**RAW DATA**
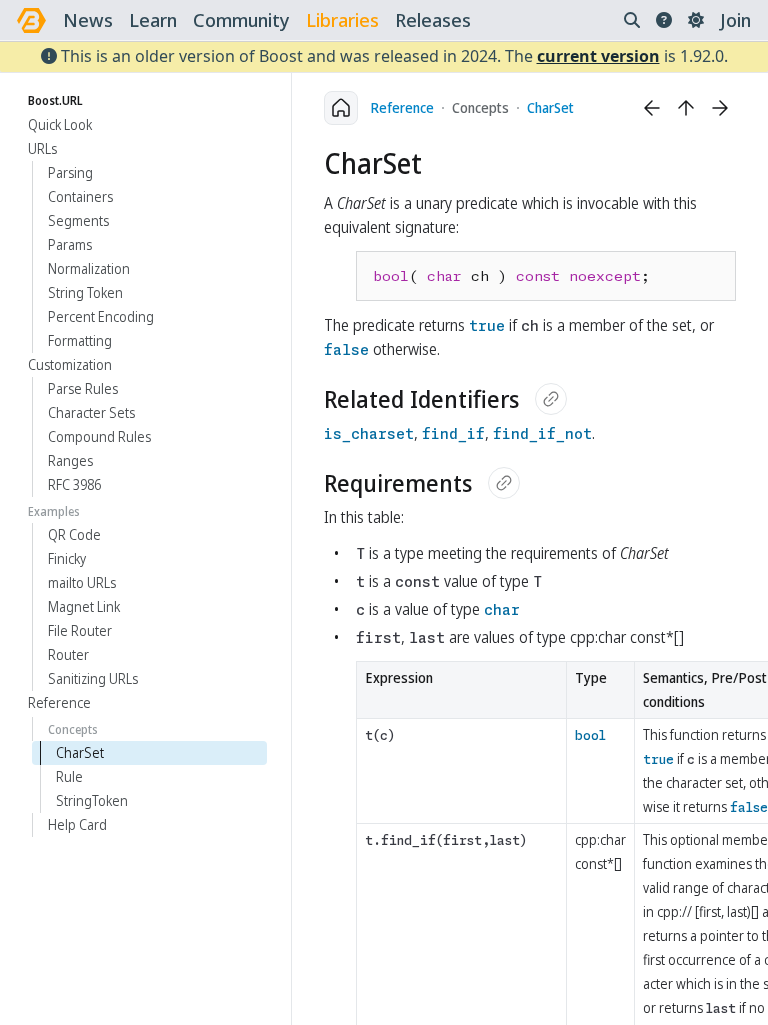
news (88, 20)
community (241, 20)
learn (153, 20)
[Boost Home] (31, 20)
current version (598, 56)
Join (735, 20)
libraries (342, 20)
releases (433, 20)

--

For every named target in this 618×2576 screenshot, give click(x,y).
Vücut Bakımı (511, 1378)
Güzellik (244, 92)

* * *

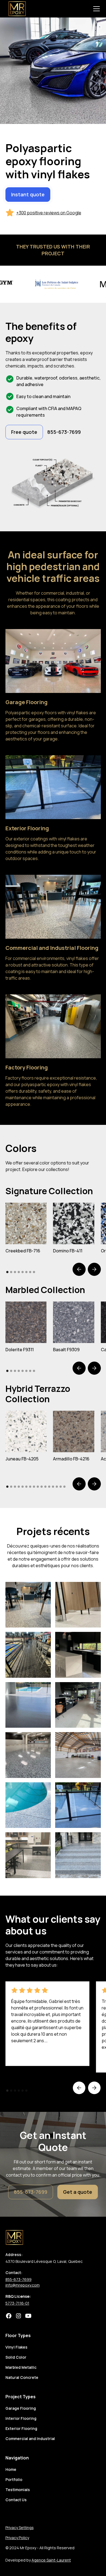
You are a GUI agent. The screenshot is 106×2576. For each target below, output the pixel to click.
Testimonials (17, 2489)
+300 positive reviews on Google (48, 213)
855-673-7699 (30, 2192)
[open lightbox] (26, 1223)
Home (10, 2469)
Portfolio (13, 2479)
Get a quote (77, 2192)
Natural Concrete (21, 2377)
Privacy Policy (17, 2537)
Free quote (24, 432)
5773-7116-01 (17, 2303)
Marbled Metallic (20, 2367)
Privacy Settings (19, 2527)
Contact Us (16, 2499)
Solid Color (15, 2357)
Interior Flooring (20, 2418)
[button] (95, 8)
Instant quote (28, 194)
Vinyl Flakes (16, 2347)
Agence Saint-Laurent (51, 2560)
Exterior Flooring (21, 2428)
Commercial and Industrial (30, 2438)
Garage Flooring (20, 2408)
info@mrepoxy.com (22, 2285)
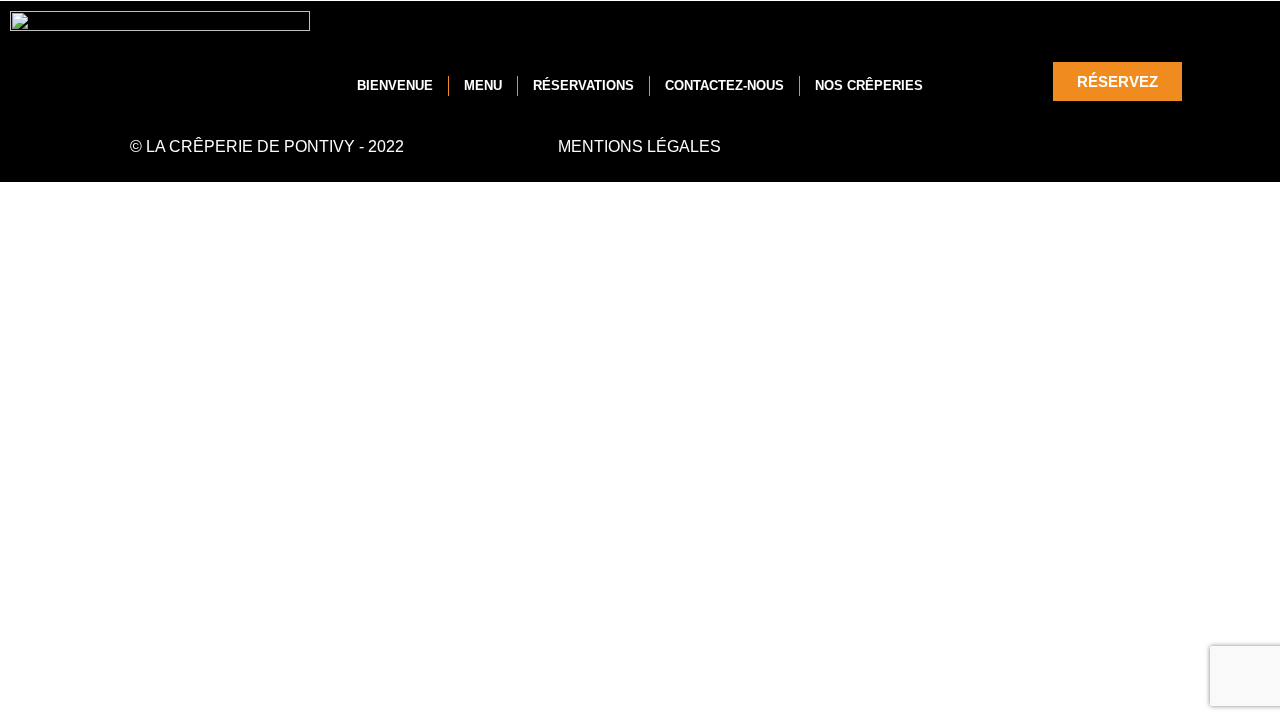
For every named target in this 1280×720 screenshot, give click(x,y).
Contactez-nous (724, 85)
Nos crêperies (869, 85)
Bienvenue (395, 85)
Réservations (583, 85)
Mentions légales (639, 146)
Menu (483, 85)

**TASK OBJECTIVE**
Starting at the line that has "learn (153, 20)" and ending at the line that has "releases (433, 20)", please write out the lines above exactly, leaving out all others.

**ANSWER SPACE**
learn (153, 20)
[Boost Home] (31, 20)
current version (598, 56)
Join (735, 20)
libraries (342, 20)
releases (433, 20)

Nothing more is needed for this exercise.